**Consignes**
**1)** D'après l'article sur les migrants au Liban et en Tunisie, en quelle année avait été construit le bateau qui a coulé au large de Tripoli ?
**2)** Poursuivez l'article sur les migrants au Liban et en Tunisie à partir de sa dernière phrase.

**Texte affiché**
####
Migrants : quelle situation au Liban et en Tunisie
Dans le club des correspondants, franceinfo passe les frontières pour voir ce qui se passe ailleurs dans le monde. Aujourd'hui, direction le Liban et la Tunisie, deux portes de sorties vers l'Europe, pour de nombreux migrants.
Les circonstances du naufrage du navire qui a coulé samedi 23 avril au large de Tripoli sont encore assez floues mais ce nouveau drame, au moins une dizaine de morts selon un bilan provisoire, provoque un regain de tension au Liban car les habitants de ce pays du Proche-Orient sont actuellement poussés à l’exil en raison l’effondrement de l'économie. La Tunisie est elle aussi confrontée à de nombreux naufrages, même si, selon les autorités, une centaine de personnes ont été sauvées, la semaine dernière.
Au Liban, émotion et colère après le naufrage d’un bateau de migrants
Selon le Haut-Commissariat de l'ONU pour les réfugiés au moins 84 personnes étaient à bord de l'embarcation qui a coulé samedi, provoquant la mort d’au moins une dizaine de personnes. Ce bilan provisoire risque malheureusement d’être encore plus dramatique car si 48 passagers ont été secourus et huit corps repêchés, il y a toujours une trentaine de disparus.
Les circonstances du naufrage sont encore assez floues. Le bateau a coulé au large de Tripoli, la grande ville du nord du Liban, proche de la frontière avec la Syrie. C’est une ville extrêmement pauvre. Et c’est une région où il y a régulièrement des départs de migrants, ou des tentatives de départs car la marine libanaise est déployée pour les empêcher. D’après l’armée libanaise, ce bateau qui transportait près de 80 personnes avait été construit en 1974, soit quasiment 50 ans ! Il mesurait 10 mètres de long sur trois de large. Surchargé donc. Il a coulé après avoir percuté une vedette militaire qui le pourchassait. Une enquête a été ouverte pour faire toute la lumière sur ce drame.
####
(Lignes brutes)
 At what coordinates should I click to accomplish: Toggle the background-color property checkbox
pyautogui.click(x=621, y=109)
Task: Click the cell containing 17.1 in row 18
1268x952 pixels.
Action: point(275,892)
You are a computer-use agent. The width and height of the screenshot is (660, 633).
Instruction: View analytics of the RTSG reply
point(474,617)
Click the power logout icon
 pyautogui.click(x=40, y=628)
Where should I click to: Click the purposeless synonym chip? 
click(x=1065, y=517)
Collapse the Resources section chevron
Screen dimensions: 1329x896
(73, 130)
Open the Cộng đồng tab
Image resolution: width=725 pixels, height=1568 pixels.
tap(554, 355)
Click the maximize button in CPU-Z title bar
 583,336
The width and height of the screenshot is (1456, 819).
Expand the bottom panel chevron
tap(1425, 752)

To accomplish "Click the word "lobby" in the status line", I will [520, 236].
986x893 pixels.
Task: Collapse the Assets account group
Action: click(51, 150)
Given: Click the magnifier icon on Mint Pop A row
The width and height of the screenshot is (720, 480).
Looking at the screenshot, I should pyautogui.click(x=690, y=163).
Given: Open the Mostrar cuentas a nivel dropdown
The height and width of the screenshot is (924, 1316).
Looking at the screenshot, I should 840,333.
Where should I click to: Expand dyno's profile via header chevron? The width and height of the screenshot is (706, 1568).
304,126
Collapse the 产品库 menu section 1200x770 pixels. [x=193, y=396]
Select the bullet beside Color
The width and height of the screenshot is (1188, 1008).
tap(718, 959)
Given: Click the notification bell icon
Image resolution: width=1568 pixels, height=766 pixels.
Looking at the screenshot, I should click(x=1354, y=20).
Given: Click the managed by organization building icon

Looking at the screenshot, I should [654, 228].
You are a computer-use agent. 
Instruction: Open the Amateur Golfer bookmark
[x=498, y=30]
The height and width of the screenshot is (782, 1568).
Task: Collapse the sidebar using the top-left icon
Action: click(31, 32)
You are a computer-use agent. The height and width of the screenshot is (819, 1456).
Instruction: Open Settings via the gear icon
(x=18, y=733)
####
**Réponses dans l'ordre**
**1)** En 1974.

**2)**
C’est loin d’être le premier départ de migrants depuis les côtes libanaises mais ce naufrage-là a provoqué des réactions de colère dans le pays. Ces dernières années, les migrants qui tentaient la traversée vers Chypre, à 170 kilomètres seulement des côtes libanaises étaient des réfugiés syriens ou palestiniens. Mais sur le bateau qui a coulé samedi soir, la majorité des candidats au voyage étaient Libanais. Des Libanais poussés à l’exil par l’effondrement économique et financier du pays, par l’inertie de la classe politique clientéliste et corrompue. Après deux ans et demi de crise, les trois quarts des Libanais ont basculé sous le seuil de pauvreté.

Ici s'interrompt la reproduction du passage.